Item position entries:
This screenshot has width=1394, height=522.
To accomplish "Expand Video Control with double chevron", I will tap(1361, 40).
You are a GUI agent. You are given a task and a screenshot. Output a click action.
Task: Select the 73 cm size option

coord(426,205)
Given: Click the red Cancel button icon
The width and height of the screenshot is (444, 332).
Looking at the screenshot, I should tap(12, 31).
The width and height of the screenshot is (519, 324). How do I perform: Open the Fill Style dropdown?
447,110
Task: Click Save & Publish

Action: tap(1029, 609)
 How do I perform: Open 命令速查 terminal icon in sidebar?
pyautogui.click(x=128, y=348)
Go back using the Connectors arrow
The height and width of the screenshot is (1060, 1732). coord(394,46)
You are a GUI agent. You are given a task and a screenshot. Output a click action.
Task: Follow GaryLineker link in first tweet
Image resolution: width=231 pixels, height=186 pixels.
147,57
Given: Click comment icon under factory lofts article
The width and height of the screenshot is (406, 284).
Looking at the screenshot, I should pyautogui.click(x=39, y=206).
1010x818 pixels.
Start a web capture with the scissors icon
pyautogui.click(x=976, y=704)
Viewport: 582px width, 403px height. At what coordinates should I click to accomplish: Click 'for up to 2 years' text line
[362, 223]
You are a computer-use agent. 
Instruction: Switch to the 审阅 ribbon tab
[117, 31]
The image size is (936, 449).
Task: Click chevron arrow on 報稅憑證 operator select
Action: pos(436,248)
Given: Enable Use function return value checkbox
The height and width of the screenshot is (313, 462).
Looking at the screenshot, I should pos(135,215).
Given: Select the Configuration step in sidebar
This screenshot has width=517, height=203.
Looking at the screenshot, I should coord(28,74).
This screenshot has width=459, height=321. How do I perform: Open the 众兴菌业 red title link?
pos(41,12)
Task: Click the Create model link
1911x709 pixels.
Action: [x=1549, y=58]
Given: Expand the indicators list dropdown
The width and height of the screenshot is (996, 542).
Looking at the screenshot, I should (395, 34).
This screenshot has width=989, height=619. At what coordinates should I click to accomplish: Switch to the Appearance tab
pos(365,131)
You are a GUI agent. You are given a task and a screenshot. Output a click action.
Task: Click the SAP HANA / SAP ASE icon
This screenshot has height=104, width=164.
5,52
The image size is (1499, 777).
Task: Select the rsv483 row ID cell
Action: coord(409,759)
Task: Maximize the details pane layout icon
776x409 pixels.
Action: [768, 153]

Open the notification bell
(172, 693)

Problem to work on: Rewrite all of the material above, replacing each "Given:" with "Goal:" and leaving everything else unchanged.

Problem solution:
This screenshot has width=1394, height=522.
To accomplish "Expand Video Control with double chevron", I will tap(1361, 40).
You are a GUI agent. You are given a task and a screenshot. Output a click action.
Task: Select the 73 cm size option

coord(426,205)
Goal: Click the red Cancel button icon
The width and height of the screenshot is (444, 332).
Looking at the screenshot, I should tap(12, 31).
The width and height of the screenshot is (519, 324). How do I perform: Open the Fill Style dropdown?
447,110
Task: Click Save & Publish

Action: tap(1029, 609)
 How do I perform: Open 命令速查 terminal icon in sidebar?
pyautogui.click(x=128, y=348)
Go back using the Connectors arrow
The height and width of the screenshot is (1060, 1732). coord(394,46)
You are a GUI agent. You are given a task and a screenshot. Output a click action.
Task: Follow GaryLineker link in first tweet
Image resolution: width=231 pixels, height=186 pixels.
147,57
Goal: Click comment icon under factory lofts article
The width and height of the screenshot is (406, 284).
Looking at the screenshot, I should pyautogui.click(x=39, y=206).
1010x818 pixels.
Start a web capture with the scissors icon
pyautogui.click(x=976, y=704)
Viewport: 582px width, 403px height. At what coordinates should I click to accomplish: Click 'for up to 2 years' text line
[362, 223]
You are a computer-use agent. 
Instruction: Switch to the 审阅 ribbon tab
[117, 31]
The image size is (936, 449).
Task: Click chevron arrow on 報稅憑證 operator select
Action: pos(436,248)
Goal: Enable Use function return value checkbox
The height and width of the screenshot is (313, 462).
Looking at the screenshot, I should pos(135,215).
Goal: Select the Configuration step in sidebar
This screenshot has width=517, height=203.
Looking at the screenshot, I should coord(28,74).
This screenshot has width=459, height=321. How do I perform: Open the 众兴菌业 red title link?
pos(41,12)
Task: Click the Create model link
1911x709 pixels.
Action: [x=1549, y=58]
Goal: Expand the indicators list dropdown
The width and height of the screenshot is (996, 542).
Looking at the screenshot, I should (395, 34).
This screenshot has width=989, height=619. At what coordinates should I click to accomplish: Switch to the Appearance tab
pos(365,131)
You are a GUI agent. You are given a task and a screenshot. Output a click action.
Task: Click the SAP HANA / SAP ASE icon
This screenshot has height=104, width=164.
5,52
The image size is (1499, 777).
Task: Select the rsv483 row ID cell
Action: coord(409,759)
Task: Maximize the details pane layout icon
776x409 pixels.
Action: [768, 153]

Open the notification bell
(172, 693)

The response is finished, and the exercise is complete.